[Dataset entries]
******************************

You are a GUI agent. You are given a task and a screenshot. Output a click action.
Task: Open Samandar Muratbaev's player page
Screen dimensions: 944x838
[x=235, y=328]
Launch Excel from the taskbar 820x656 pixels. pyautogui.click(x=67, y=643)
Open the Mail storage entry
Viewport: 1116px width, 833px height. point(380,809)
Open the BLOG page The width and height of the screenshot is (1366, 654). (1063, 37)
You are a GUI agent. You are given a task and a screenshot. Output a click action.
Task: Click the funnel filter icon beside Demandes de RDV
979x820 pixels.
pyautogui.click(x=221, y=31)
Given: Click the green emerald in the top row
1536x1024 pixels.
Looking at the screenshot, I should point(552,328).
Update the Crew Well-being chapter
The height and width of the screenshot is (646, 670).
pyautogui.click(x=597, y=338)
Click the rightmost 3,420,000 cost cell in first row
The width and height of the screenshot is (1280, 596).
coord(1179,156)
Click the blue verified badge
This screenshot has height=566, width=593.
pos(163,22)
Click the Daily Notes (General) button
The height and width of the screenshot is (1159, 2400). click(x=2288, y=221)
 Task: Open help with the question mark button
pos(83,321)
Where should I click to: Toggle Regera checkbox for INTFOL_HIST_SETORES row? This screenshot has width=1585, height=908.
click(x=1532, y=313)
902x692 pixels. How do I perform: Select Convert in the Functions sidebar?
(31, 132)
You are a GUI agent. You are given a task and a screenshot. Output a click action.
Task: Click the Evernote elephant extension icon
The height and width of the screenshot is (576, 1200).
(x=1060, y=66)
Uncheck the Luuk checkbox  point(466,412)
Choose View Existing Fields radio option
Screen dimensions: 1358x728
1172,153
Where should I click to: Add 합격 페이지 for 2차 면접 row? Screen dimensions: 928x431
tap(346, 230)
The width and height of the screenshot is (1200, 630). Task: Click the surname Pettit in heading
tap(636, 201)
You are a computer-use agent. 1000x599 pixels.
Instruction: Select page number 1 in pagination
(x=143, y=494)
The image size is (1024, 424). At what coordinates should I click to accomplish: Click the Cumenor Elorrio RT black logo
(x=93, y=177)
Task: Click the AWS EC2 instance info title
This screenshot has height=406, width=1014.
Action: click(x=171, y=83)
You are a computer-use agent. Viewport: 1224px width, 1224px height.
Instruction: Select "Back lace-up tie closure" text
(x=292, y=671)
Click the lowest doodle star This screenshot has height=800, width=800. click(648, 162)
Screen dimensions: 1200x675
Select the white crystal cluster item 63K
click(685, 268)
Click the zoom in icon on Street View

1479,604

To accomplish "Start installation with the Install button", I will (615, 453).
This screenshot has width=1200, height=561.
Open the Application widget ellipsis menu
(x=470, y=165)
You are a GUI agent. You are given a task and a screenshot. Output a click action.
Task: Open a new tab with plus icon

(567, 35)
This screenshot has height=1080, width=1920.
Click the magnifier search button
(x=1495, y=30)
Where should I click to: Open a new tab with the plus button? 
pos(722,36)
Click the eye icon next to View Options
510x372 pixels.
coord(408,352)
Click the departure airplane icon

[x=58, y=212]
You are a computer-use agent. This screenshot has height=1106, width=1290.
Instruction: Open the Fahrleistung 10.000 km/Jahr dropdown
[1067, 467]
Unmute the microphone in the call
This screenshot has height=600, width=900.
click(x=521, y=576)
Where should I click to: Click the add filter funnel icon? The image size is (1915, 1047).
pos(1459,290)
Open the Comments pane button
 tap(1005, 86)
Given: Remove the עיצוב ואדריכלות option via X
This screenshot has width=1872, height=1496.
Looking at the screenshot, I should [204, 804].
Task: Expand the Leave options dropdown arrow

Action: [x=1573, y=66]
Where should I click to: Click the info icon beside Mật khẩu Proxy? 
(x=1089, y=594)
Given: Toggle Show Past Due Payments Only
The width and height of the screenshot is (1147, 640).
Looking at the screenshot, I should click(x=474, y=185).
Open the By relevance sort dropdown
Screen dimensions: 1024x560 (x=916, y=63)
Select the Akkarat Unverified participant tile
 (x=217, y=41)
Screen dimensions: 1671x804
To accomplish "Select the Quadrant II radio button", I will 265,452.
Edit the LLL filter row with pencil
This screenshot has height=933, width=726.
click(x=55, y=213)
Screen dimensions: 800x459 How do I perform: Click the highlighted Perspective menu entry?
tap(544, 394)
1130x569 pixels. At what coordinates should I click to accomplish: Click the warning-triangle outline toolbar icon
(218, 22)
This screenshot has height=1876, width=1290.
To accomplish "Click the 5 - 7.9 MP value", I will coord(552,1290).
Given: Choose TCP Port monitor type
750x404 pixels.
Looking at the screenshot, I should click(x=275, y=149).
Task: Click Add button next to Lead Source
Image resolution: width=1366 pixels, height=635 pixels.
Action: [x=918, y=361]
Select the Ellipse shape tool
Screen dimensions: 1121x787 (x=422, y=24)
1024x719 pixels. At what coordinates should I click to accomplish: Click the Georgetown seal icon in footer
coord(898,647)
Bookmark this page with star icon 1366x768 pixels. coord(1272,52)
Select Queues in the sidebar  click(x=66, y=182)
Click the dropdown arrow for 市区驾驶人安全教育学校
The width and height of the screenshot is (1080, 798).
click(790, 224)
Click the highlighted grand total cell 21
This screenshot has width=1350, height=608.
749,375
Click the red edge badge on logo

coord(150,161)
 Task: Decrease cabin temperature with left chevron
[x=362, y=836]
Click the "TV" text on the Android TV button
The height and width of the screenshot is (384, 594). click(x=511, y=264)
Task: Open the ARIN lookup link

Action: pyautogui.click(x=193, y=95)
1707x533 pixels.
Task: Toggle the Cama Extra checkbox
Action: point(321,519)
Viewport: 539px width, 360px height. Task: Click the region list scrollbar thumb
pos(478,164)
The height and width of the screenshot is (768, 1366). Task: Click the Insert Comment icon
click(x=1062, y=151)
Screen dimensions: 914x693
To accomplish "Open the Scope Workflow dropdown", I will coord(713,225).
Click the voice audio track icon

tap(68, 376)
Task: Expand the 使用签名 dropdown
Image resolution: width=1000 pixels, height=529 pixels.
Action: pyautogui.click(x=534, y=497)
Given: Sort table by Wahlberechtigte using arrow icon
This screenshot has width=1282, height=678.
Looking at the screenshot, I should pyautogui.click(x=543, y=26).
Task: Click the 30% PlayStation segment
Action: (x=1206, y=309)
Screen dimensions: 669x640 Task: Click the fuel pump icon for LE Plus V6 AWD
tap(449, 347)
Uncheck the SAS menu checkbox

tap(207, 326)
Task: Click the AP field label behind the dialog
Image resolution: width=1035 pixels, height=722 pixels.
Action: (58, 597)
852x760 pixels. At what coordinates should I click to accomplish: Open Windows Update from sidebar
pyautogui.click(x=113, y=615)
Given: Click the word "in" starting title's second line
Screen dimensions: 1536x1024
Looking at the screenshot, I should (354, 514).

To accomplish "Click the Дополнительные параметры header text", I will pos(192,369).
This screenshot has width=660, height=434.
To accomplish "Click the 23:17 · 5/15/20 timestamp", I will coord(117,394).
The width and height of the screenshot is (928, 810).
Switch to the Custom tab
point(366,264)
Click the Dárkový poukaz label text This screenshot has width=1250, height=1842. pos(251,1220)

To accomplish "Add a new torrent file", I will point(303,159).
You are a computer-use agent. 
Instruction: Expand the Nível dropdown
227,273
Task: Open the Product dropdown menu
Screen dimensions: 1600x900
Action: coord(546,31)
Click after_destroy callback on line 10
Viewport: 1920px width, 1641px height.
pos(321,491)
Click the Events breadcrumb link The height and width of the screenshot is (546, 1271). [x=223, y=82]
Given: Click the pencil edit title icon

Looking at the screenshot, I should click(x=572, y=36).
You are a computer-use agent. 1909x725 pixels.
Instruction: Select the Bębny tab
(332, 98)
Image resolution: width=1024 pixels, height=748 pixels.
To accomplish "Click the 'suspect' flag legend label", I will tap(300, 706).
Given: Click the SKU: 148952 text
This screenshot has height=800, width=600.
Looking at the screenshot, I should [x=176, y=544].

******************************

■ **Exercise requirements**:
Scan the lines above for "Task: Open Samandar Muratbaev's player page" and for "Given: Click the green emerald in the top row". Repeat exactly the line holding each of them and every line in between.

■ **Exercise solution**:
Task: Open Samandar Muratbaev's player page
Screen dimensions: 944x838
[x=235, y=328]
Launch Excel from the taskbar 820x656 pixels. pyautogui.click(x=67, y=643)
Open the Mail storage entry
Viewport: 1116px width, 833px height. point(380,809)
Open the BLOG page The width and height of the screenshot is (1366, 654). (1063, 37)
You are a GUI agent. You are given a task and a screenshot. Output a click action.
Task: Click the funnel filter icon beside Demandes de RDV
979x820 pixels.
pyautogui.click(x=221, y=31)
Given: Click the green emerald in the top row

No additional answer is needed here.